----- TEXTO PROPORCIONADO -----
El jueves 7 de septiembre de 2017 la alerta sísmica despertó como un maullido agudo a la Ciudad de México, eran las 23:49 horas en la capital del país. El recelo fundado en la remembranza infinita de 1985 motivó la salida de vecinos en pijama, lo mismo de los edificios viejos del Centro Histórico que en las modestas casas de la zona lacustre de Xochimilco y en los flamantes rascacielos de Santa Fe.
La tierra se movió. Primero de un lado a otro, lento, sacudiendo los cables y las crestas de los árboles, después, la sacudida movió las construcciones, el temor incrementó, algunos vidrios cayeron, los ojos suplicantes de algunos miraban al cielo.
Por un momento la tranquilidad imperó, parecía que una vez más la tierra daba tregua y se hacía indiscutible la resistencia de un territorio acostumbrado a los retumbos.
El Servicio Sismológico Nacional (SSN), reportaba en la red social Twitter un sismo de magnitud 8.2 con epicentro localizado en el Golfo de Tehuantepec, 133 kilómetros al suroeste de Pijijiapan, Chiapas.
Fue entonces el sismo de mayor intensidad registrado en los últimos 100 años, incluso más severo que el del 19 de septiembre de 1985, que dejó decenas de miles de muertos y que alcanzó 8.1 grados de intensidad.
Hasta ese momento parecía inexplicable que la ciudad tuviera sólo daños mínimos y apagones en colonias como Roma Norte y Condesa; la situación era muy distinta en el sureste del país, en particular en el Istmo de Tehuantepec.
Fueron las redes sociales las primeras en dar a conocer la realidad, las fotografías estremecían, muertos, lesionados, miles de viviendas destruidas, patrimonio histórico afectado, vías inservibles, escuelas, mercados, oficinas gubernamentales y comercios en una aglomeración de ladrillos, tejas, piedras, tierra, muebles y cuerpos.
----- LÍNEAS PROPORCIONADAS -----
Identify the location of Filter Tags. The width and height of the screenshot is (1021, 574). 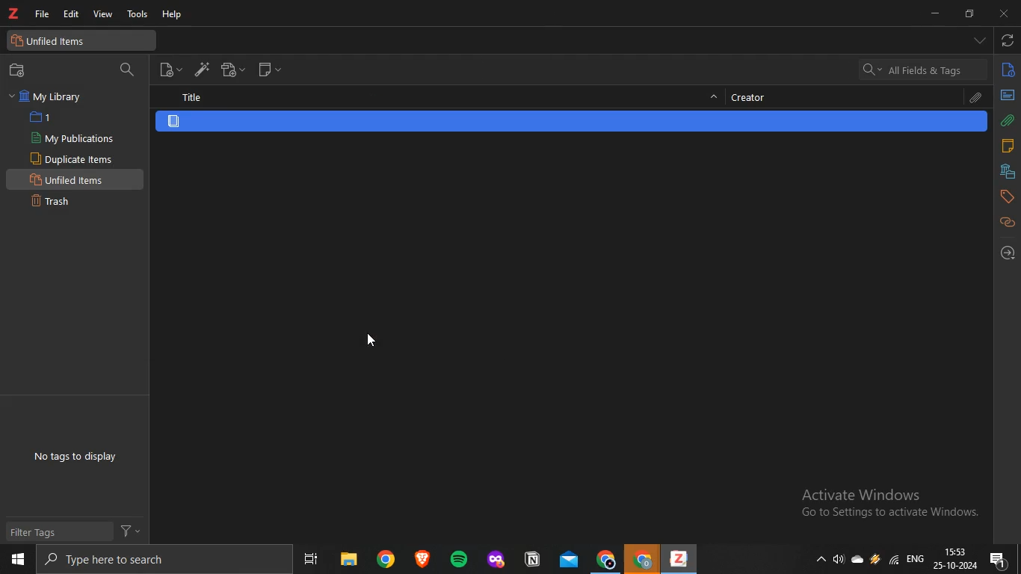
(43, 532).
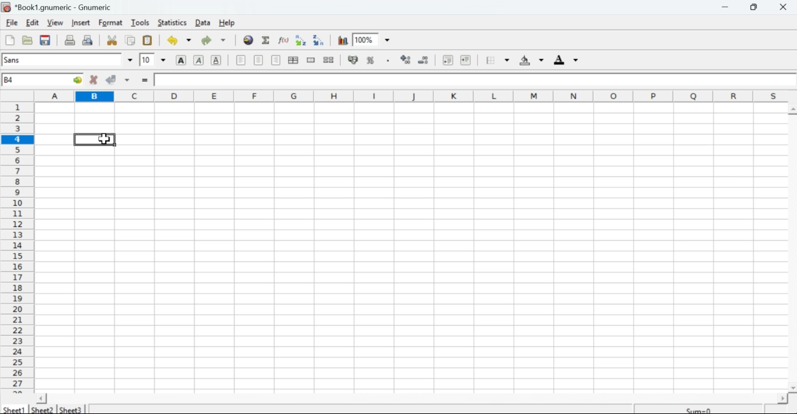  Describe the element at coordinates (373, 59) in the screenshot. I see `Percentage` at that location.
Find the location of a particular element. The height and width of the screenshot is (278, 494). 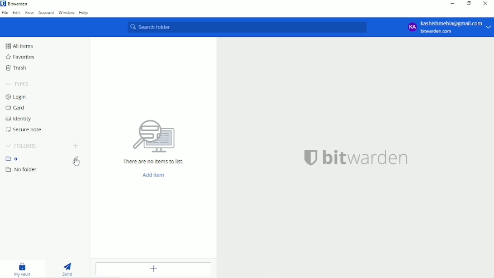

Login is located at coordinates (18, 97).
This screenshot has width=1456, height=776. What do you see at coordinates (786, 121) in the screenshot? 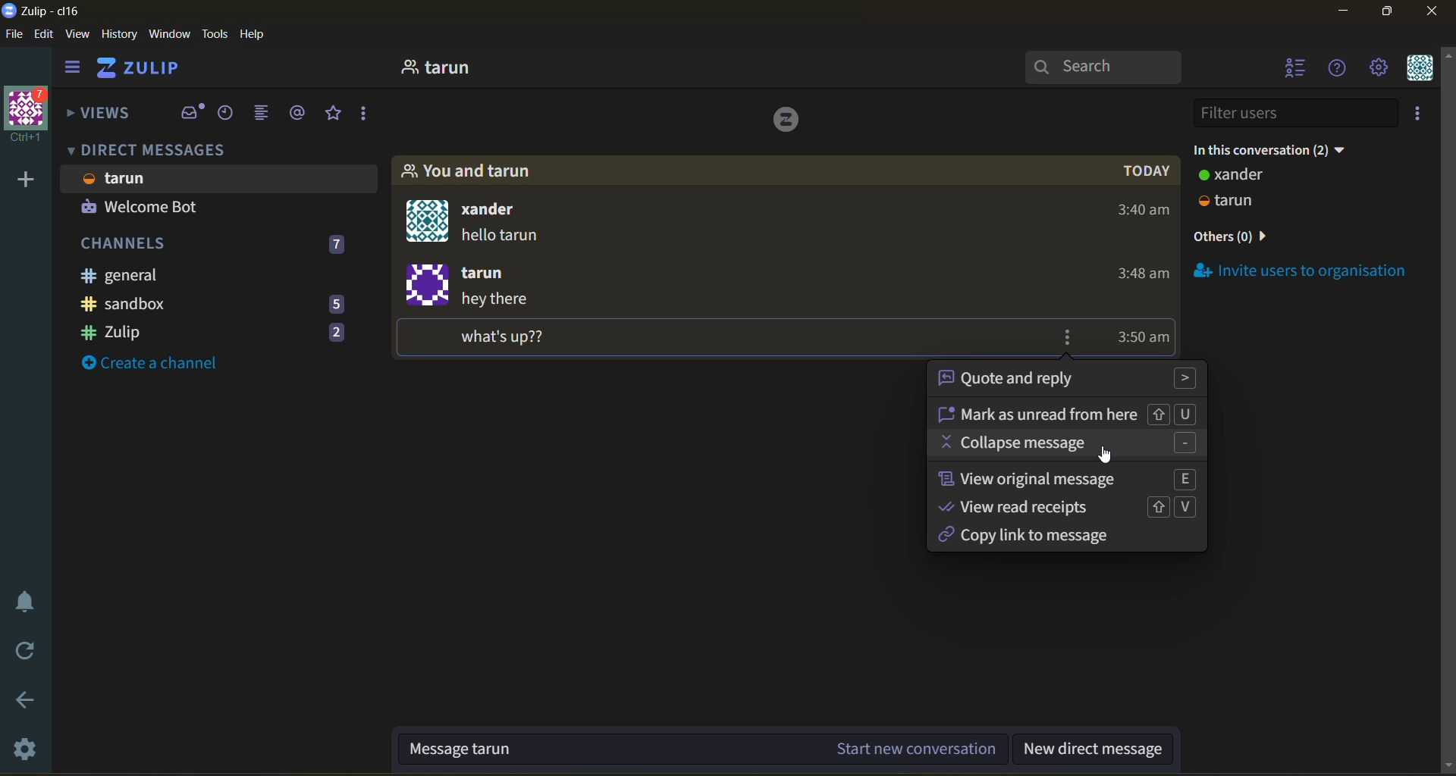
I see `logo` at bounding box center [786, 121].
-----
LO REQUERIDO >> Reproduce palabra por palabra, por favor, el texto proporcionado completo. Las líneas no hacen falta aquí.

SOLUCIÓN PROPUESTA >>
El jueves 7 de septiembre de 2017 la alerta sísmica despertó como un maullido agudo a la Ciudad de México, eran las 23:49 horas en la capital del país. El recelo fundado en la remembranza infinita de 1985 motivó la salida de vecinos en pijama, lo mismo de los edificios viejos del Centro Histórico que en las modestas casas de la zona lacustre de Xochimilco y en los flamantes rascacielos de Santa Fe.
La tierra se movió. Primero de un lado a otro, lento, sacudiendo los cables y las crestas de los árboles, después, la sacudida movió las construcciones, el temor incrementó, algunos vidrios cayeron, los ojos suplicantes de algunos miraban al cielo.
Por un momento la tranquilidad imperó, parecía que una vez más la tierra daba tregua y se hacía indiscutible la resistencia de un territorio acostumbrado a los retumbos.
El Servicio Sismológico Nacional (SSN), reportaba en la red social Twitter un sismo de magnitud 8.2 con epicentro localizado en el Golfo de Tehuantepec, 133 kilómetros al suroeste de Pijijiapan, Chiapas.
Fue entonces el sismo de mayor intensidad registrado en los últimos 100 años, incluso más severo que el del 19 de septiembre de 1985, que dejó decenas de miles de muertos y que alcanzó 8.1 grados de intensidad.
Hasta ese momento parecía inexplicable que la ciudad tuviera sólo daños mínimos y apagones en colonias como Roma Norte y Condesa; la situación era muy distinta en el sureste del país, en particular en el Istmo de Tehuantepec.
Fueron las redes sociales las primeras en dar a conocer la realidad, las fotografías estremecían, muertos, lesionados, miles de viviendas destruidas, patrimonio histórico afectado, vías inservibles, escuelas, mercados, oficinas gubernamentales y comercios en una aglomeración de ladrillos, tejas, piedras, tierra, muebles y cuerpos.